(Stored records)

+-------+

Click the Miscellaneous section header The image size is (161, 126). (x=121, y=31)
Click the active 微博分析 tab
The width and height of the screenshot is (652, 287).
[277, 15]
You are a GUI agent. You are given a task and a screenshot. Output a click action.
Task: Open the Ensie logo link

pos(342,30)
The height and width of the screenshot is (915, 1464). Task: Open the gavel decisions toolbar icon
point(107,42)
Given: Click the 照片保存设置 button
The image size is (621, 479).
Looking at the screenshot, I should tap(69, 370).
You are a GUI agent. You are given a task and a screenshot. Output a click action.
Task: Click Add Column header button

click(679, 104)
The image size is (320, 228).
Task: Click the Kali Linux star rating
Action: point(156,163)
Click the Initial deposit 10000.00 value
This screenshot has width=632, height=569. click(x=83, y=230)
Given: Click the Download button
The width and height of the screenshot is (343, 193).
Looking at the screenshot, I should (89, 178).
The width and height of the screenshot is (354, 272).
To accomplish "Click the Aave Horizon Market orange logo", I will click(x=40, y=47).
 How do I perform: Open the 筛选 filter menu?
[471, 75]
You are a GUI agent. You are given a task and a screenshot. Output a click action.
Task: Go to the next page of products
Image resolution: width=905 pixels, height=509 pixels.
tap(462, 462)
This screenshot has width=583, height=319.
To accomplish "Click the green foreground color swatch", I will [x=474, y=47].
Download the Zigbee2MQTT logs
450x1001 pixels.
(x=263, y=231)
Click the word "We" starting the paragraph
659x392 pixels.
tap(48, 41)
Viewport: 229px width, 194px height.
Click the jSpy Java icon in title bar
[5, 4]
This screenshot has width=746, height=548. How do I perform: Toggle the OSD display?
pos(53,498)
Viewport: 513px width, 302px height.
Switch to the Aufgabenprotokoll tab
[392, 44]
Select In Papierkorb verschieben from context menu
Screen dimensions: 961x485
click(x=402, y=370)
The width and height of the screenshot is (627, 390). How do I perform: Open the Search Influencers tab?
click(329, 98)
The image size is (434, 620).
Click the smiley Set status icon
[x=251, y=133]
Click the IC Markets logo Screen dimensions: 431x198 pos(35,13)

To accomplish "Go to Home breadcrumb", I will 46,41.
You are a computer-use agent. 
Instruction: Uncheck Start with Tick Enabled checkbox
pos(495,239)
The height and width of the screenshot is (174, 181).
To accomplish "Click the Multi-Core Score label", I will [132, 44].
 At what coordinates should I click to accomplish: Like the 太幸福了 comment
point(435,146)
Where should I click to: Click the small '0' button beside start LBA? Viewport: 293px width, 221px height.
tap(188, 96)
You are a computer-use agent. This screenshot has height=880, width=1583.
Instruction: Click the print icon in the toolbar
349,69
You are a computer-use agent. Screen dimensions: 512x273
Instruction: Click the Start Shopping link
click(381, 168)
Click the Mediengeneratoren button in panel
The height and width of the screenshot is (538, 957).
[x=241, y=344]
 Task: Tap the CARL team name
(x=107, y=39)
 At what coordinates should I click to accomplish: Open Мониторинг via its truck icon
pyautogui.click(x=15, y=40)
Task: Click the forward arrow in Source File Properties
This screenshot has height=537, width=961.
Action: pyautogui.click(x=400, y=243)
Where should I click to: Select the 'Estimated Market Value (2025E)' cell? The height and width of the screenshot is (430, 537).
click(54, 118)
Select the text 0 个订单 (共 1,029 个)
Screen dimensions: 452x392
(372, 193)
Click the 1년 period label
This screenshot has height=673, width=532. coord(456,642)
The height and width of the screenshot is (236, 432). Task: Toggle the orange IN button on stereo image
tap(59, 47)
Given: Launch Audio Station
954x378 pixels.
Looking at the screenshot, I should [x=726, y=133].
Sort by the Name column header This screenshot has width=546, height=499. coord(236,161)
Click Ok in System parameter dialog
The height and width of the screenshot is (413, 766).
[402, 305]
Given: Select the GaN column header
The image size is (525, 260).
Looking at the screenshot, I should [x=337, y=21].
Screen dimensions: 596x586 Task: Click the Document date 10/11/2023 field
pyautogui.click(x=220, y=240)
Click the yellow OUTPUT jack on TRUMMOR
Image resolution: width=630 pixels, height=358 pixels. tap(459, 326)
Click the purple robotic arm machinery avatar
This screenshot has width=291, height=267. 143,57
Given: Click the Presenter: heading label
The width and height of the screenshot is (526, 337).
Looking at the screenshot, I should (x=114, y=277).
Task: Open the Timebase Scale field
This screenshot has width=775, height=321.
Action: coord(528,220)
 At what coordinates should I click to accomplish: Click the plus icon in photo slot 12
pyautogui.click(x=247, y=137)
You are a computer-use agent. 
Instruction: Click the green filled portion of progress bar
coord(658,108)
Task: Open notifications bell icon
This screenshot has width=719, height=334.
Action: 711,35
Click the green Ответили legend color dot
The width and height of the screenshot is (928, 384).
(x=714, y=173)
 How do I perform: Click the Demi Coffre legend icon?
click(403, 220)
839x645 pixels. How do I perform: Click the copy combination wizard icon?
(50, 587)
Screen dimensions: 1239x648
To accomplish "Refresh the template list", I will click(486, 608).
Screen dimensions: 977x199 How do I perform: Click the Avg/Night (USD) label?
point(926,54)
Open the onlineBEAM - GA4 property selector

+-------+

ACTIVITY:
Would you transcribe every entry exactly, leaving nothing out?

SOLUTION FOR THIS PROBLEM:
Click the Miscellaneous section header The image size is (161, 126). (x=121, y=31)
Click the active 微博分析 tab
The width and height of the screenshot is (652, 287).
[277, 15]
You are a GUI agent. You are given a task and a screenshot. Output a click action.
Task: Open the Ensie logo link

pos(342,30)
The height and width of the screenshot is (915, 1464). Task: Open the gavel decisions toolbar icon
point(107,42)
Given: Click the 照片保存设置 button
The image size is (621, 479).
Looking at the screenshot, I should tap(69, 370).
You are a GUI agent. You are given a task and a screenshot. Output a click action.
Task: Click Add Column header button

click(679, 104)
The image size is (320, 228).
Task: Click the Kali Linux star rating
Action: point(156,163)
Click the Initial deposit 10000.00 value
This screenshot has width=632, height=569. click(x=83, y=230)
Given: Click the Download button
The width and height of the screenshot is (343, 193).
Looking at the screenshot, I should (89, 178).
The width and height of the screenshot is (354, 272).
To accomplish "Click the Aave Horizon Market orange logo", I will click(x=40, y=47).
 How do I perform: Open the 筛选 filter menu?
[471, 75]
You are a GUI agent. You are given a task and a screenshot. Output a click action.
Task: Go to the next page of products
Image resolution: width=905 pixels, height=509 pixels.
tap(462, 462)
This screenshot has width=583, height=319.
To accomplish "Click the green foreground color swatch", I will [x=474, y=47].
Download the Zigbee2MQTT logs
450x1001 pixels.
(x=263, y=231)
Click the word "We" starting the paragraph
659x392 pixels.
tap(48, 41)
Viewport: 229px width, 194px height.
Click the jSpy Java icon in title bar
[5, 4]
This screenshot has width=746, height=548. How do I perform: Toggle the OSD display?
pos(53,498)
Viewport: 513px width, 302px height.
Switch to the Aufgabenprotokoll tab
[392, 44]
Select In Papierkorb verschieben from context menu
Screen dimensions: 961x485
click(x=402, y=370)
The width and height of the screenshot is (627, 390). How do I perform: Open the Search Influencers tab?
click(329, 98)
The image size is (434, 620).
Click the smiley Set status icon
[x=251, y=133]
Click the IC Markets logo Screen dimensions: 431x198 pos(35,13)

To accomplish "Go to Home breadcrumb", I will 46,41.
You are a computer-use agent. 
Instruction: Uncheck Start with Tick Enabled checkbox
pos(495,239)
The height and width of the screenshot is (174, 181).
To accomplish "Click the Multi-Core Score label", I will [132, 44].
 At what coordinates should I click to accomplish: Like the 太幸福了 comment
point(435,146)
Where should I click to: Click the small '0' button beside start LBA? Viewport: 293px width, 221px height.
tap(188, 96)
You are a computer-use agent. This screenshot has height=880, width=1583.
Instruction: Click the print icon in the toolbar
349,69
You are a computer-use agent. Screen dimensions: 512x273
Instruction: Click the Start Shopping link
click(381, 168)
Click the Mediengeneratoren button in panel
The height and width of the screenshot is (538, 957).
[x=241, y=344]
 Task: Tap the CARL team name
(x=107, y=39)
 At what coordinates should I click to accomplish: Open Мониторинг via its truck icon
pyautogui.click(x=15, y=40)
Task: Click the forward arrow in Source File Properties
This screenshot has height=537, width=961.
Action: pyautogui.click(x=400, y=243)
Where should I click to: Select the 'Estimated Market Value (2025E)' cell? The height and width of the screenshot is (430, 537).
click(54, 118)
Select the text 0 个订单 (共 1,029 个)
Screen dimensions: 452x392
(372, 193)
Click the 1년 period label
This screenshot has height=673, width=532. coord(456,642)
The height and width of the screenshot is (236, 432). Task: Toggle the orange IN button on stereo image
tap(59, 47)
Given: Launch Audio Station
954x378 pixels.
Looking at the screenshot, I should [x=726, y=133].
Sort by the Name column header This screenshot has width=546, height=499. coord(236,161)
Click Ok in System parameter dialog
The height and width of the screenshot is (413, 766).
[402, 305]
Given: Select the GaN column header
The image size is (525, 260).
Looking at the screenshot, I should [x=337, y=21].
Screen dimensions: 596x586 Task: Click the Document date 10/11/2023 field
pyautogui.click(x=220, y=240)
Click the yellow OUTPUT jack on TRUMMOR
Image resolution: width=630 pixels, height=358 pixels. tap(459, 326)
Click the purple robotic arm machinery avatar
This screenshot has width=291, height=267. 143,57
Given: Click the Presenter: heading label
The width and height of the screenshot is (526, 337).
Looking at the screenshot, I should (x=114, y=277).
Task: Open the Timebase Scale field
This screenshot has width=775, height=321.
Action: coord(528,220)
 At what coordinates should I click to accomplish: Click the plus icon in photo slot 12
pyautogui.click(x=247, y=137)
You are a computer-use agent. 
Instruction: Click the green filled portion of progress bar
coord(658,108)
Task: Open notifications bell icon
This screenshot has width=719, height=334.
Action: 711,35
Click the green Ответили legend color dot
The width and height of the screenshot is (928, 384).
(x=714, y=173)
 How do I perform: Click the Demi Coffre legend icon?
click(403, 220)
839x645 pixels. How do I perform: Click the copy combination wizard icon?
(50, 587)
Screen dimensions: 1239x648
To accomplish "Refresh the template list", I will click(486, 608).
Screen dimensions: 977x199 How do I perform: Click the Avg/Night (USD) label?
point(926,54)
Open the onlineBEAM - GA4 property selector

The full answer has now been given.